A história parecia ter acabado e Philip absorvia tudo o que havia escutado e finalmente disse.
“É uma boa história para crianças dormirem, mas o que isso tem a ver com o assunto?”
Lira ficou com um pouco de raiva do comentário, mas disse sem perder a confiança.
“Já ouviu o ditado ‘filho de peixe, peixinho é’? Isso não é verdade. Os filhos não são iguais aos pais, por isso eles não cometerão os mesmos erros que eles ou terão os mesmos medos.” Ela deu uma pausa para dar um longo respiro. “Eu não cometerei os mesmos erros que aqueles cadetes. Se acha que tenho desejo de vingança, então me ajude a converter esse desejo em algo melhor.” Lira olhou esperançosa para Philip.
Ele ouviu aquilo tudo e ficou com uma cara bastante estupefata, até que deu uma risada bastante alta.
“Lira, quantos anos você tem?” Ela estufou o peito.
“Tenho 10 anos.”
“Tinha que ser filha de uma historiadora para falar tão inteligente dessa forma.” Com um sorriso leve no rosto, ele se virou para Lira. “Acho que não tenho muita escolha. Está bem, vou treinar você.”

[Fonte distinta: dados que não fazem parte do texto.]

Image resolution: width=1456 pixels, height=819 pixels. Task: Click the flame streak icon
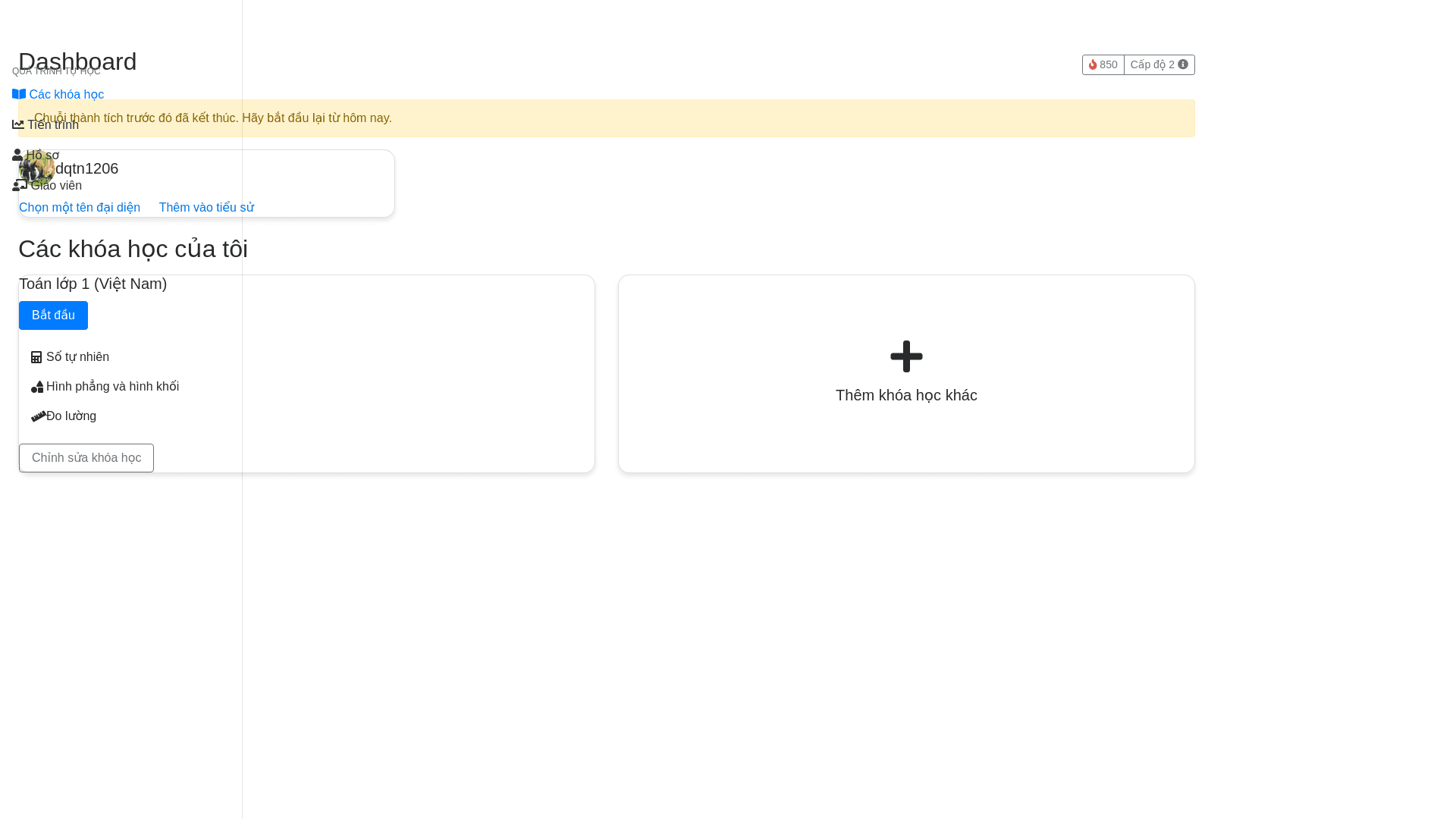[1094, 64]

Um sorriso gigantesco apareceu no rosto da pequena filha de historiadora.
“Obriga...”
“Porém, tem uma condição.” Philip cortou Lira e, por um momento, o sorriso saiu de seu rosto e foi substituído por uma expressão de dúvida. “Você, pequena, não buscará vingança, em vez disso, buscará justiça. Se algum dia for obrigada a matar um inocente, e vai precisar matar, você não matará esta pessoa. Não importa se será demônio ou humano. Estamos entendidos?” Com um olhar determinado, ele olhou para Lira enquanto aguardava uma resposta
“Sim, estamos.” Lira respondeu. O sorriso voltou ao rosto dos dois.